Saved data entries:

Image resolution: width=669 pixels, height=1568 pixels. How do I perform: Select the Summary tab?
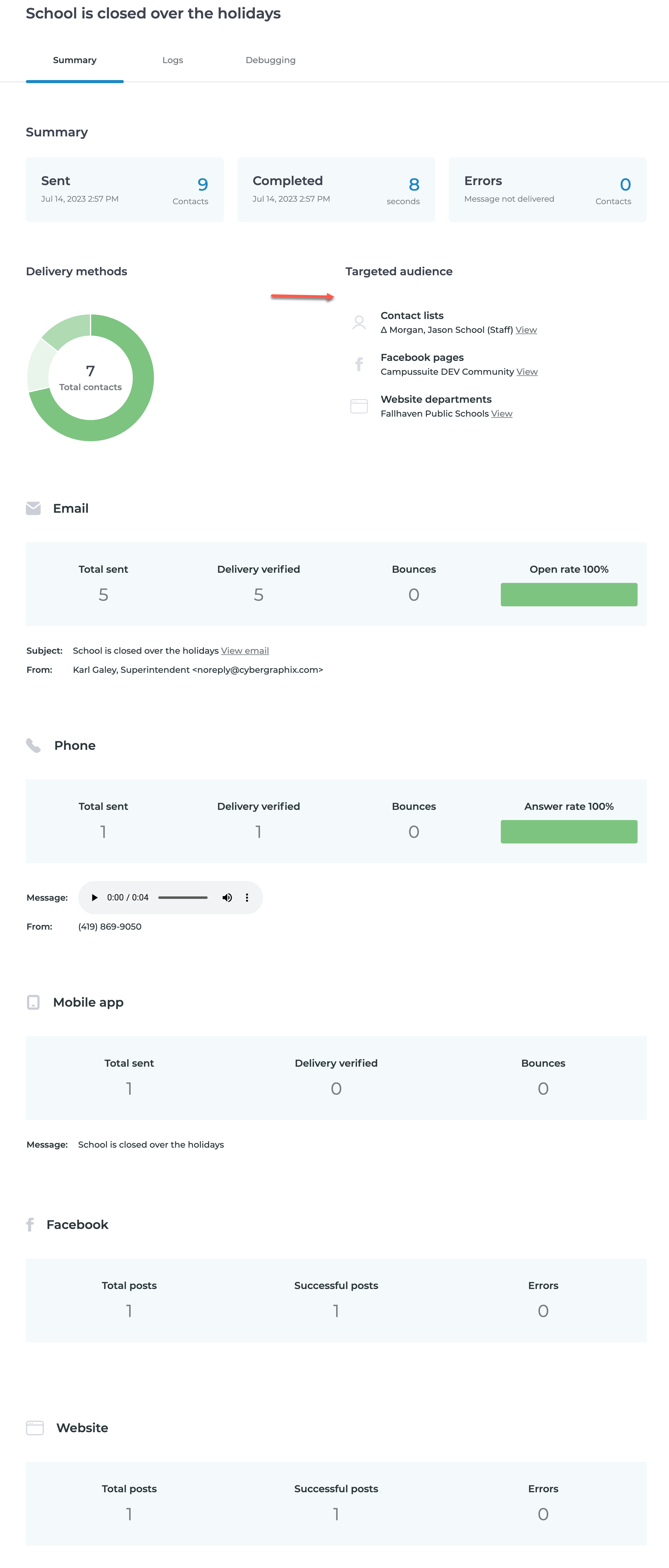[x=74, y=60]
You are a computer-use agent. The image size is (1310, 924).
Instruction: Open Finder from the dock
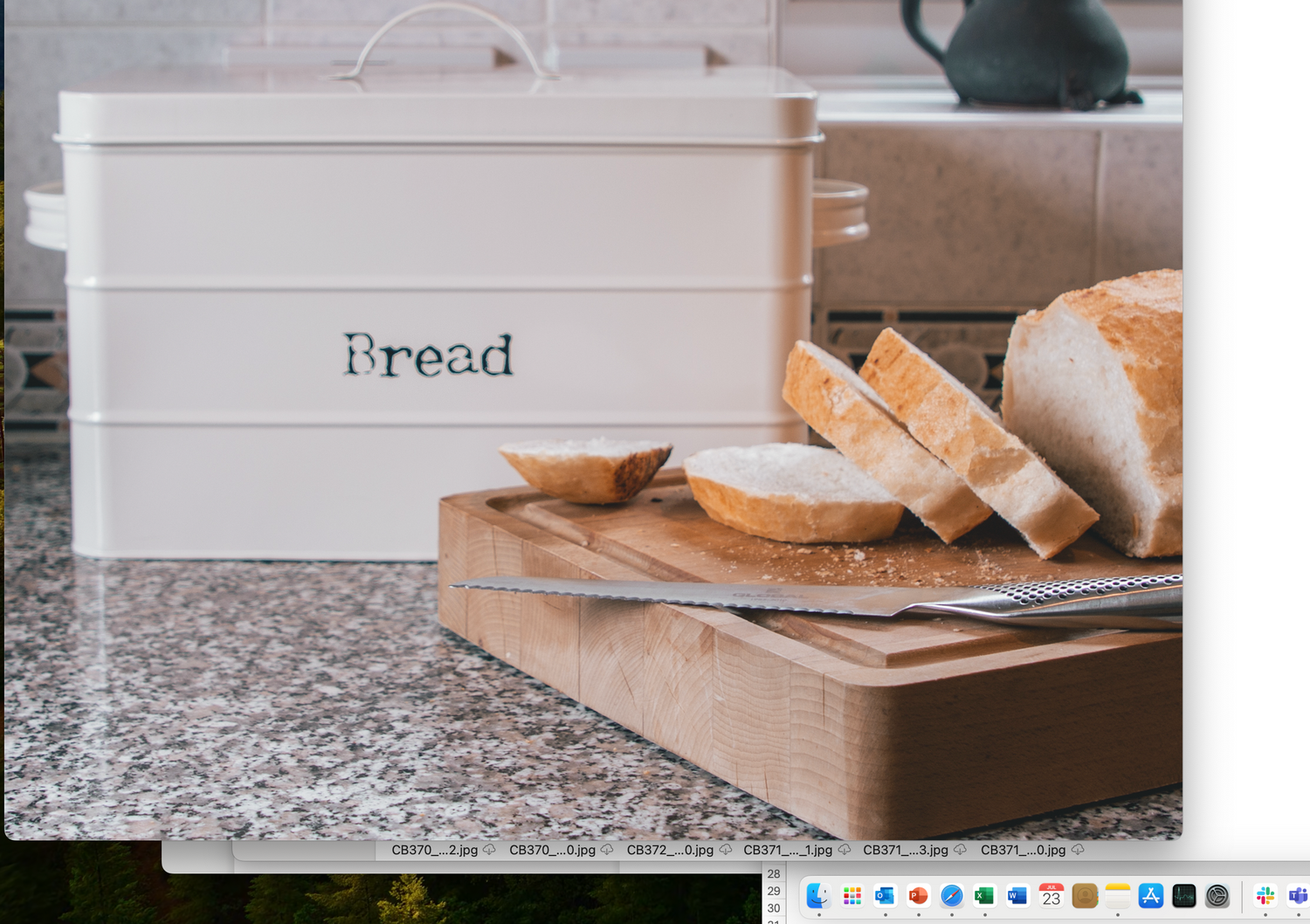pyautogui.click(x=818, y=896)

◆ Directions for this task
Word for word, write out each line from the one with "You are a computer-use" through the end of the entries above, and omit any pictures.

◆ Task solution
You are a computer-use agent. The image size is (1310, 924).
Instruction: Open Finder from the dock
pyautogui.click(x=818, y=896)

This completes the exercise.